— Passage to read —
[Start of Attachment]

Some of the more despised people in America are not BIG OIL executives or even the grandstanding politicians who spend most of their time scolding them about what the price of gasoline should be. BIG GOVERNMENT is not despised either despite the impact it has on individual liberties and on your pocketbook. BIG TOBACCO is not even the enemy anymore. Remember, they paid off BIG GOVERNMENT and BIG TORT LITIGATORS and admitted their guilt. Now they are free to go. Even BIG FAST FOOD and BIG INSURANCE COMPANIES cannot draw the ire of most Americans these days.
No, the most despised people in America are the little smokers, who are forced to huddle in dark corners to puff away while people shun them as if they were Gollum eating grubses and wormses deep in the Misty Mountains while plotting to steal the ring back from Frodo. They can no longer smoke (in most states—Kansas is still somewhat sensible) within fifteen feet of a building as if some small plume of smoke may waft through the double-paned security glass, drift up forty floors and kill some poor government office worker finding out ways to further hinder smokers from puffing away in public.
Now we have a story posted on the Kansas Health Institute website discussing how the Kansas Turnpike Authority board will no longer hire smokers as a way of reducing health care costs. The turnpike authority is a public and private company and Michael Johnston, the Authority president, was quoted saying that employees who smoked used more health care (and drove up health care costs) to the point where health care was now costing the Authority about 10 percent of its revenue.
It is perfectly understandable that Johnston wants to reduce health care costs but he is going about it the wrong way. The story relates how “everyone who is hired by the KTA must sign an affidavit stating that neither they nor their spouse are tobacco users. Once hired, they must consent to random drug tests that in addition to screening for illegal substances detect nicotine.” Drug tests to detect illegal substances are understandable from a law enforcement perspective, but tests which detect a legal product, one funded heavily by BIG GOVERNMENT agricultural subsidies?

[End of Attachment]

— Your instructions —
Reproduce the stretch of the piece on smokers from "No, the most" through "away in public.". The listing that comes next has no connection to the piece on smokers.

— Data for analysis —
[Start of Attachment]

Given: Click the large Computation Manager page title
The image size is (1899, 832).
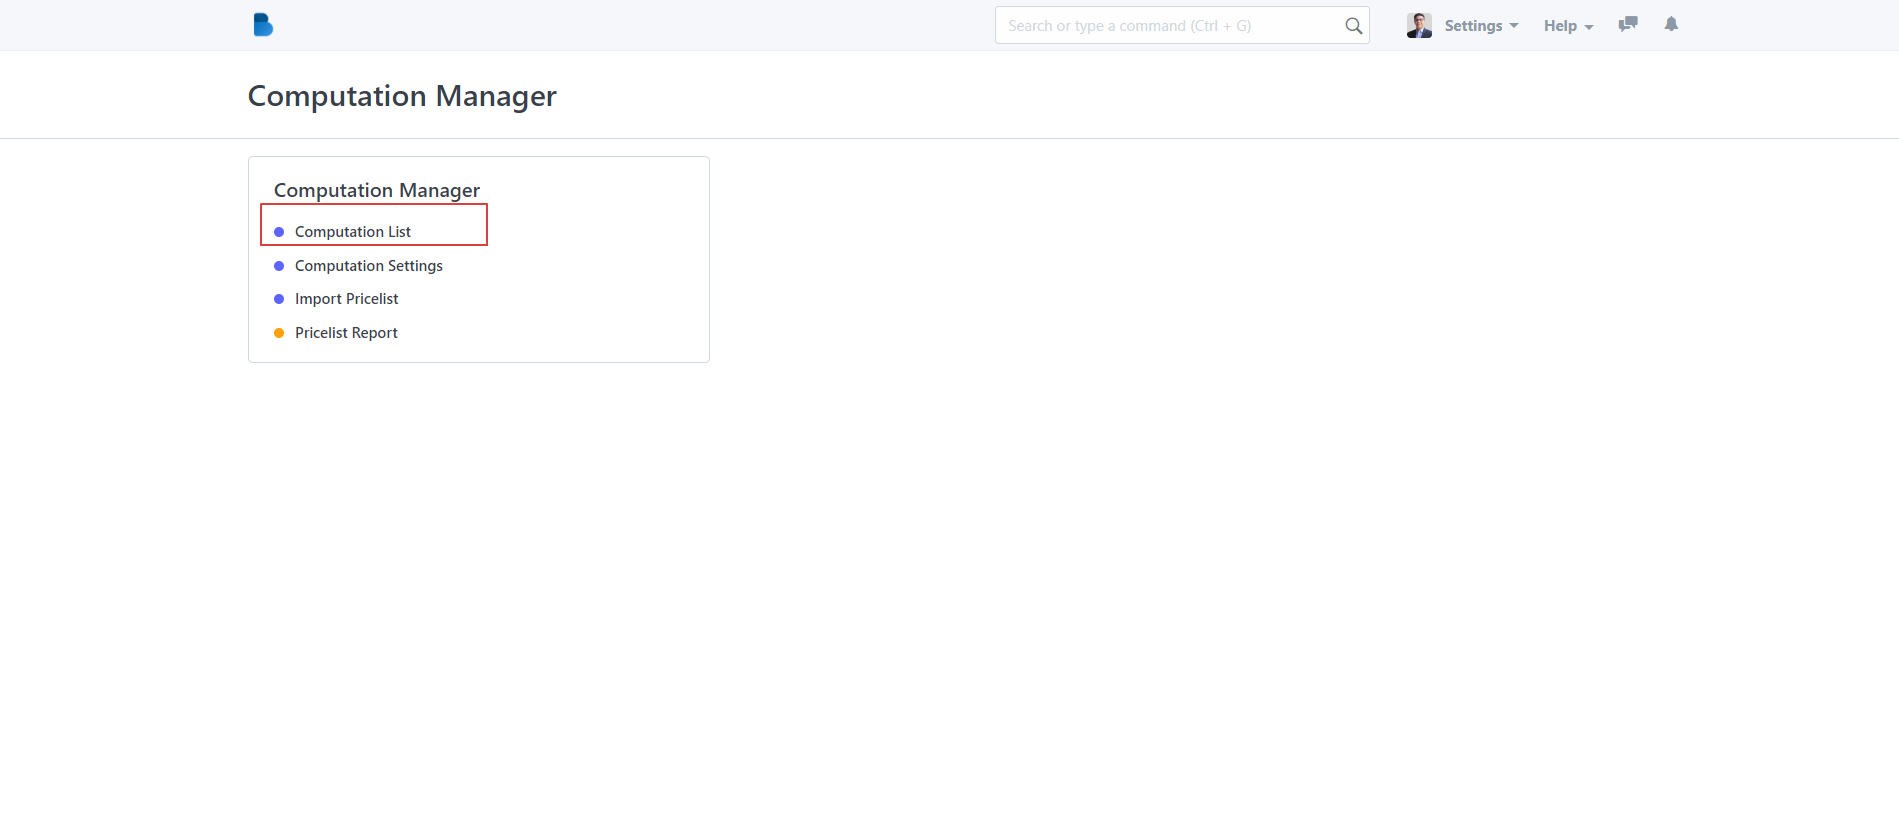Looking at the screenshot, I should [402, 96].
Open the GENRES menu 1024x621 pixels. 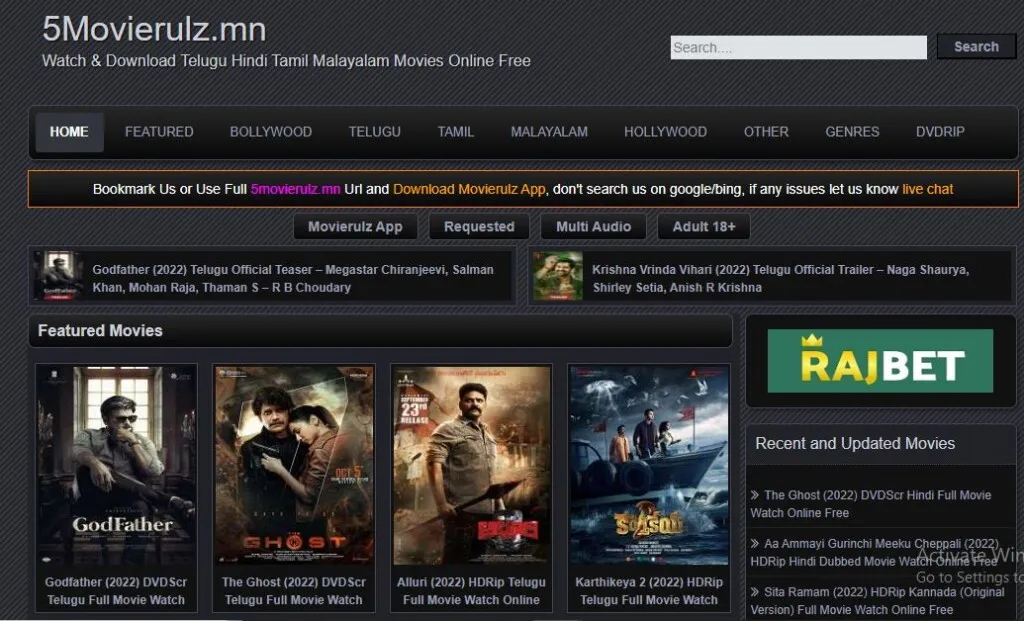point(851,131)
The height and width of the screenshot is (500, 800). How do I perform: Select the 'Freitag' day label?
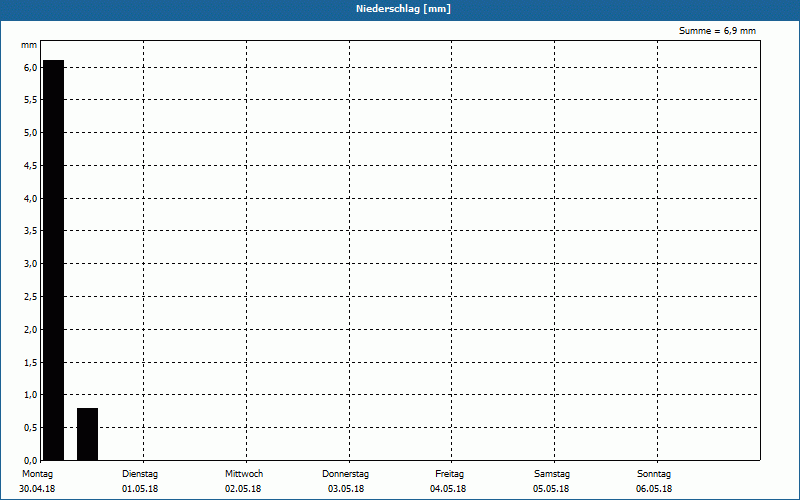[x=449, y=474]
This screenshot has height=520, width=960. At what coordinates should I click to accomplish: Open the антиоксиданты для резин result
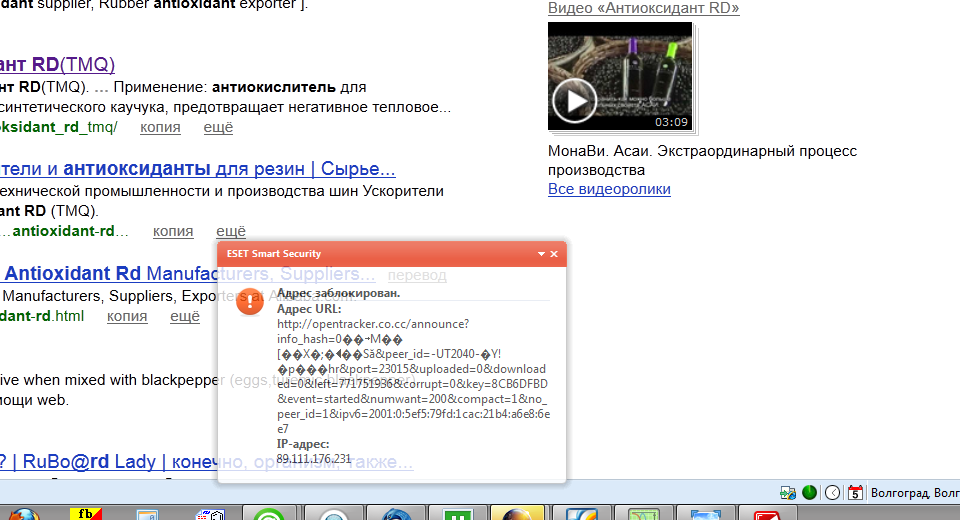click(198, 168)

[End of Attachment]
[Start of Attachment]

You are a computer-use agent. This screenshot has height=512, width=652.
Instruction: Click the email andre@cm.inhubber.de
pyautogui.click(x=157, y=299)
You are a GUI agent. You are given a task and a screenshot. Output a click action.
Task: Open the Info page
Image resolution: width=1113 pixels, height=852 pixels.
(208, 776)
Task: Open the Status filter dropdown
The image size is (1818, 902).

[End of Attachment]
[Start of Attachment]

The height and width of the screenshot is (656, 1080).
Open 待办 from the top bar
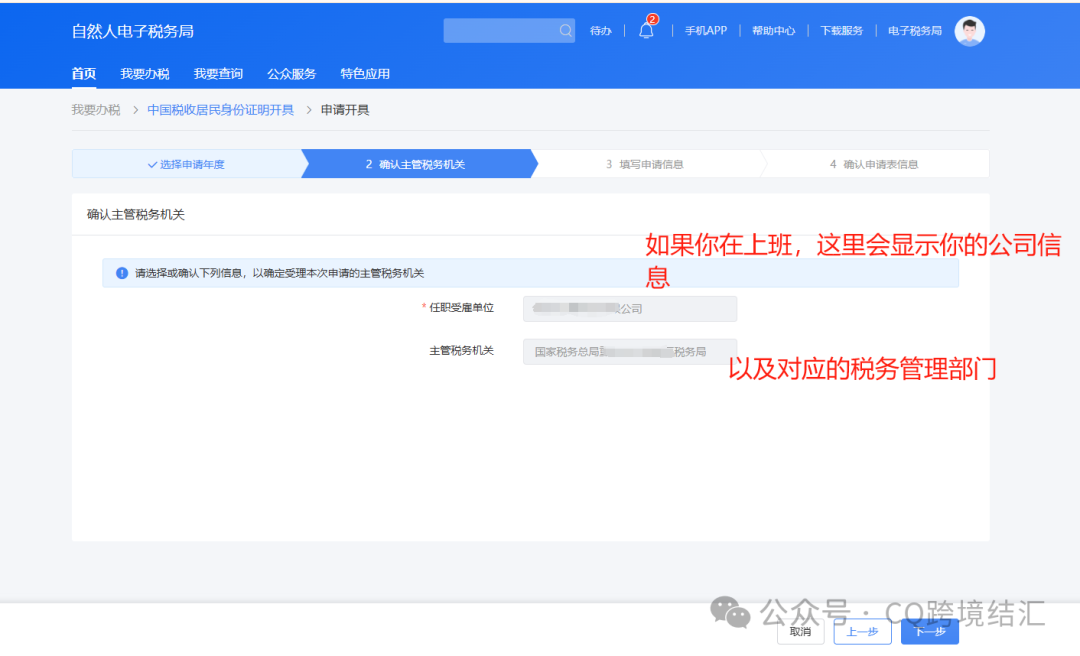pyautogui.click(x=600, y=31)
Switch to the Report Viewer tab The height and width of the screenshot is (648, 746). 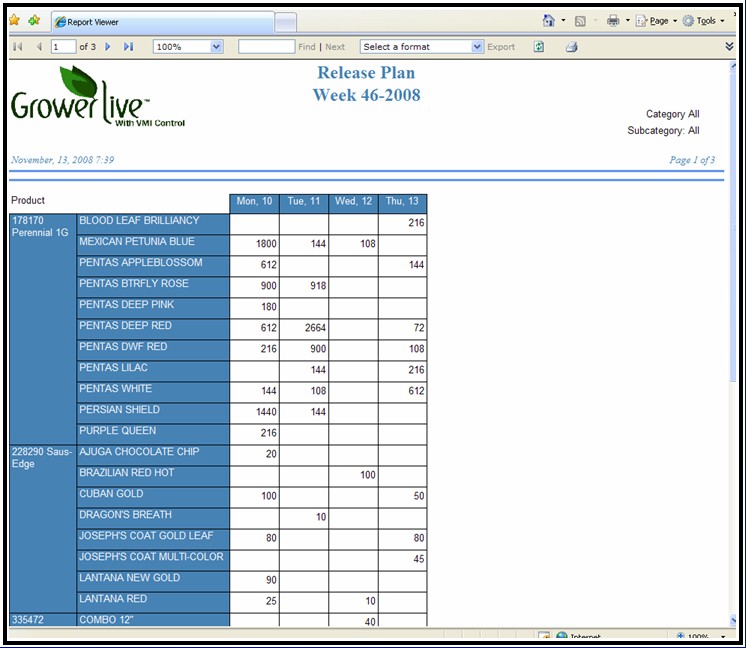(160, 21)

[End of Attachment]

— Solution for this exercise —
No, the most despised people in America are the little smokers, who are forced to huddle in dark corners to puff away while people shun them as if they were Gollum eating grubses and wormses deep in the Misty Mountains while plotting to steal the ring back from Frodo. They can no longer smoke (in most states—Kansas is still somewhat sensible) within fifteen feet of a building as if some small plume of smoke may waft through the double-paned security glass, drift up forty floors and kill some poor government office worker finding out ways to further hinder smokers from puffing away in public.